Gather every line from the items below that contains the word "width".

§ **DATA LINES**
╔══
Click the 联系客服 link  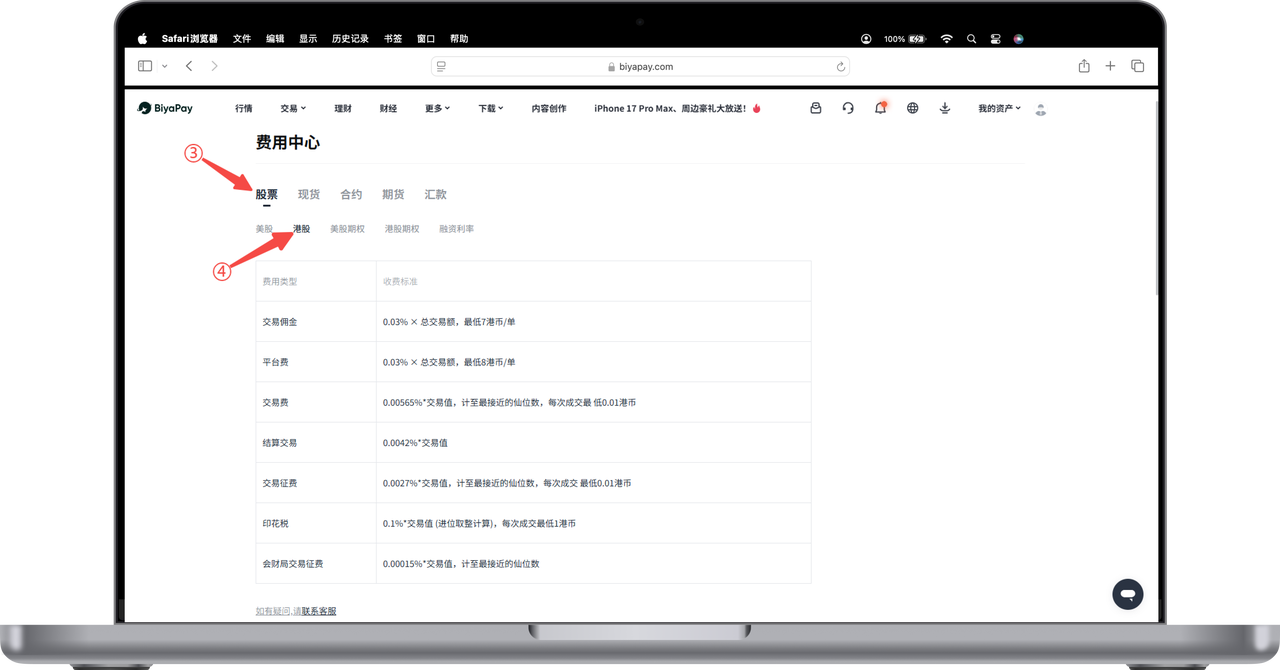[319, 611]
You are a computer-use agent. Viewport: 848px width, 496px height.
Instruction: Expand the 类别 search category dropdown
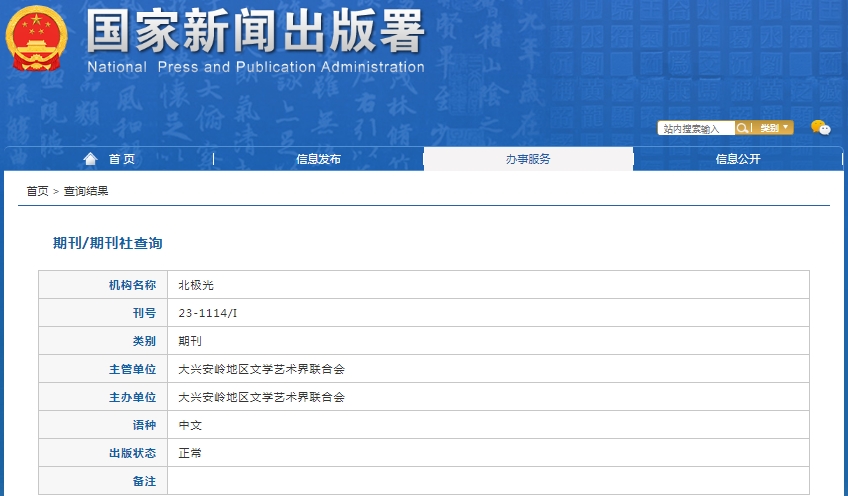coord(774,128)
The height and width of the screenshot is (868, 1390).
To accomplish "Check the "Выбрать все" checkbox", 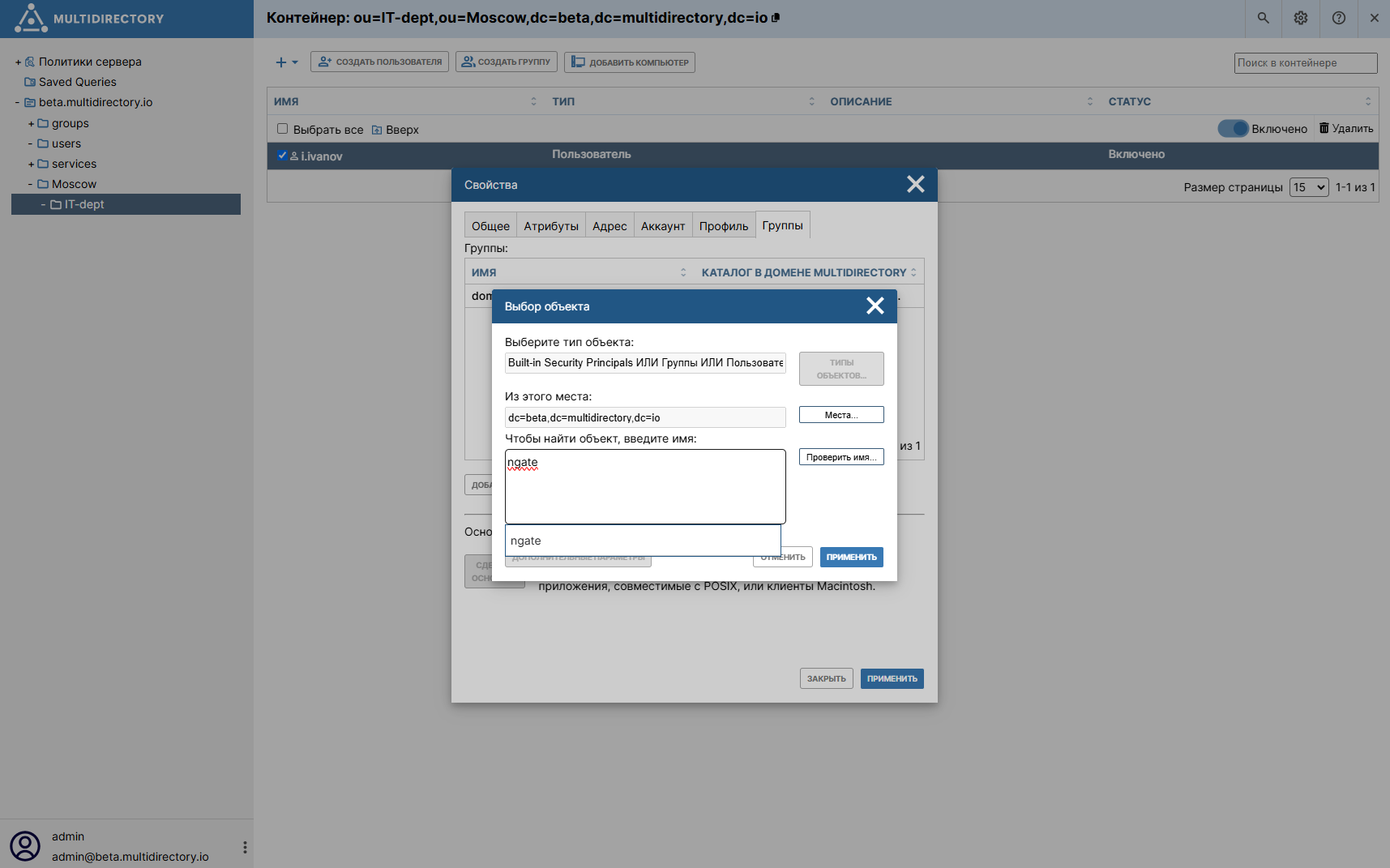I will pos(282,129).
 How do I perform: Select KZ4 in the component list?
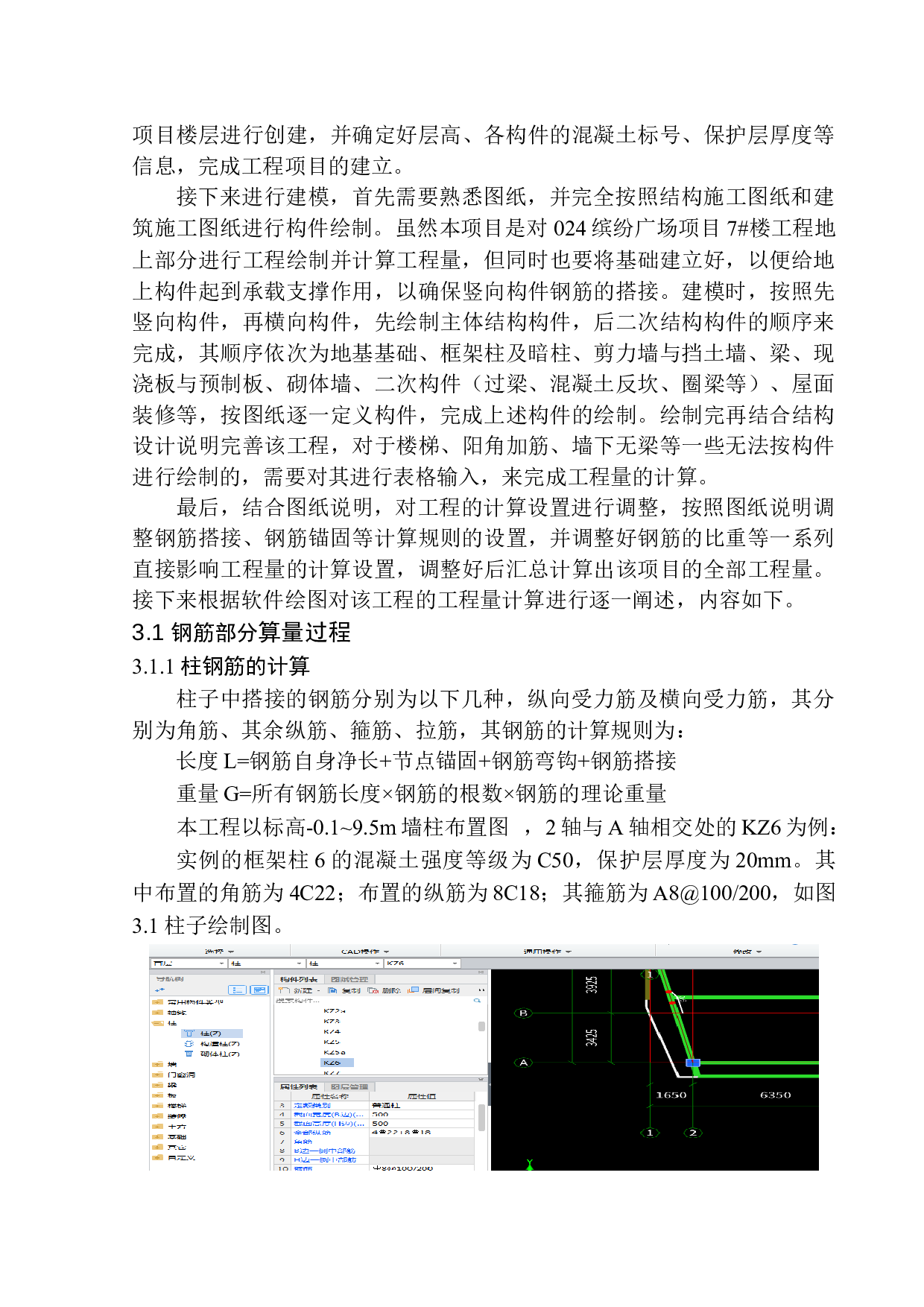[332, 1032]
╚══
§ **TASK ANSWER**
You are a computer-use agent. Viewport: 848px width, 496px height.
The height and width of the screenshot is (868, 1390).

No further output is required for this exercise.